>> Start Task material

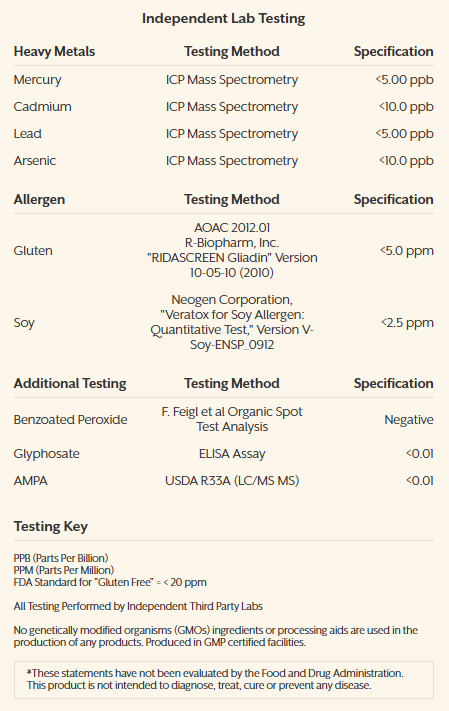Click the Additional Testing header
This screenshot has height=711, width=449.
[70, 384]
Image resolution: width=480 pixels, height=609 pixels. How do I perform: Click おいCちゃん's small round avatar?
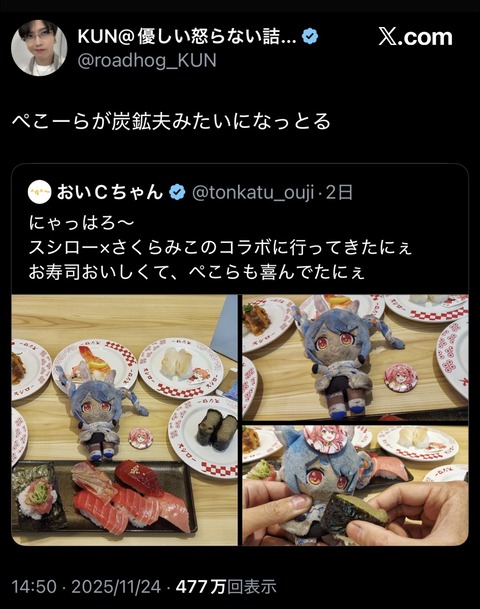(x=40, y=192)
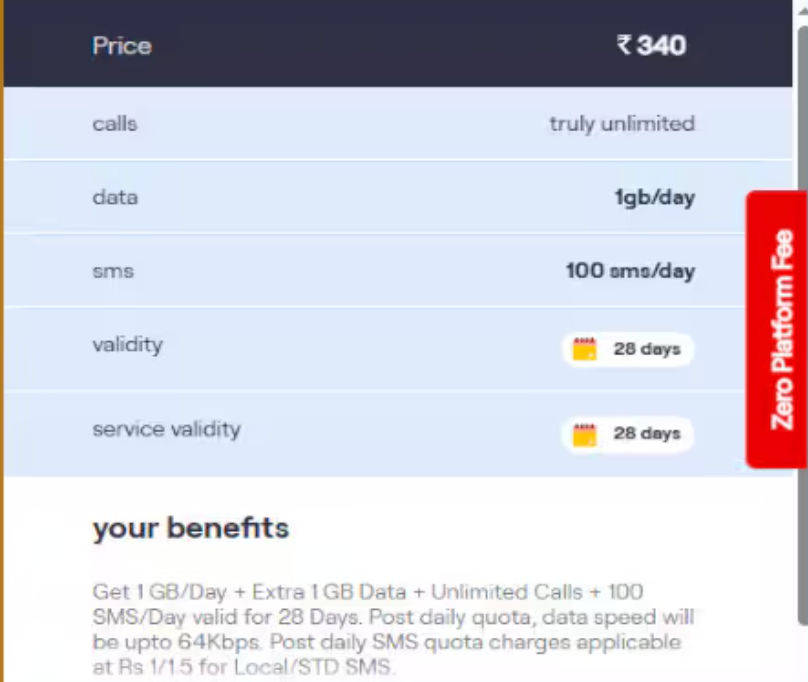Select the sms row label
Image resolution: width=808 pixels, height=682 pixels.
[113, 272]
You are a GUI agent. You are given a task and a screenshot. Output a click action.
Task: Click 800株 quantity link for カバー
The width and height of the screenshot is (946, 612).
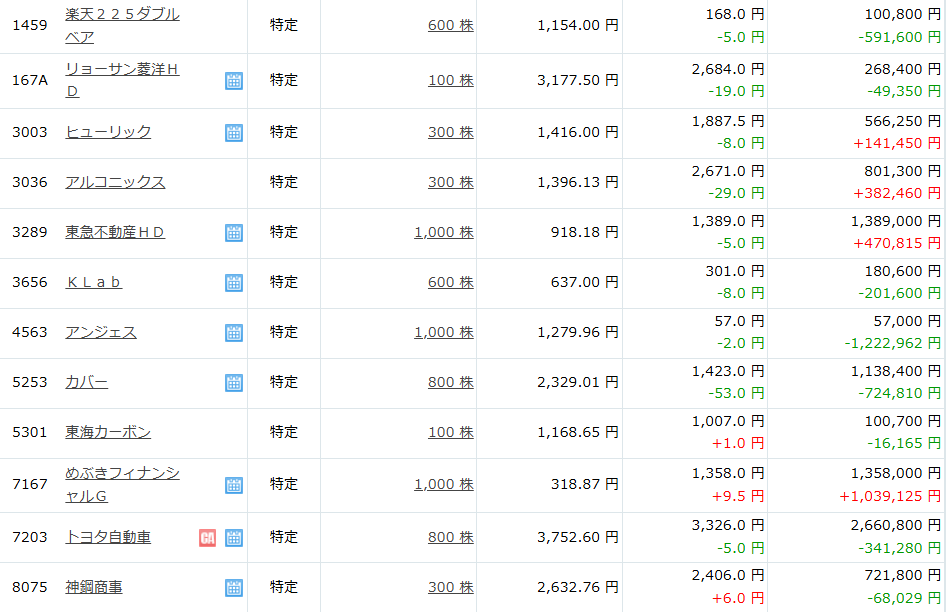[450, 382]
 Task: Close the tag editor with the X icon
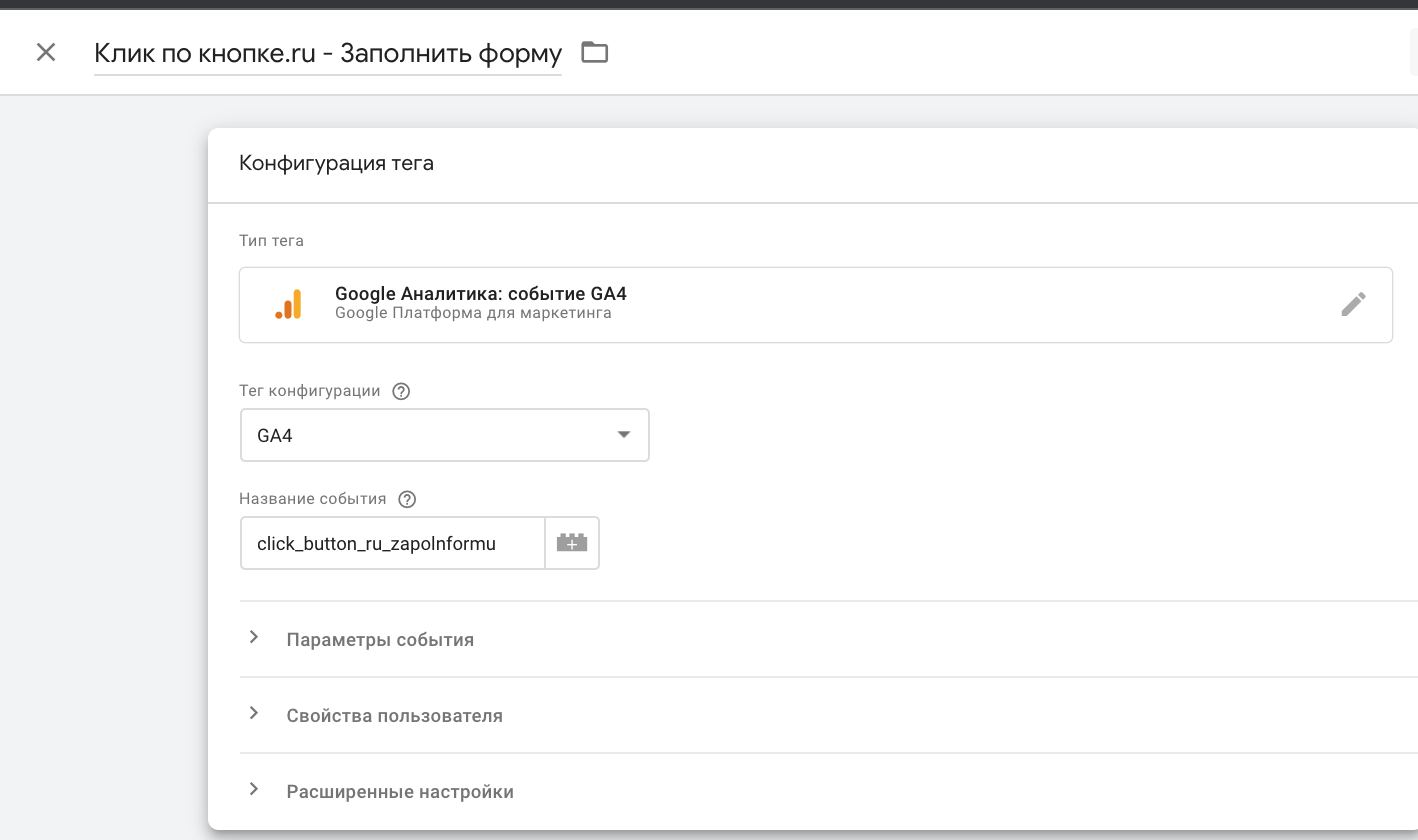pyautogui.click(x=46, y=52)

>> End Task material

Reproduce every line of the records above word for word, omitting the pictures.

Task result
Click the Additional Testing header
This screenshot has height=711, width=449.
[70, 384]
Image resolution: width=480 pixels, height=609 pixels. How do I perform: Click おいCちゃん's small round avatar?
(x=40, y=192)
Select the sms row label
Image resolution: width=808 pixels, height=682 pixels.
[113, 272]
You are a GUI agent. You are given a task and a screenshot. Output a click action.
Task: Click 800株 quantity link for カバー
The width and height of the screenshot is (946, 612).
[450, 382]
 Task: Close the tag editor with the X icon
pyautogui.click(x=46, y=52)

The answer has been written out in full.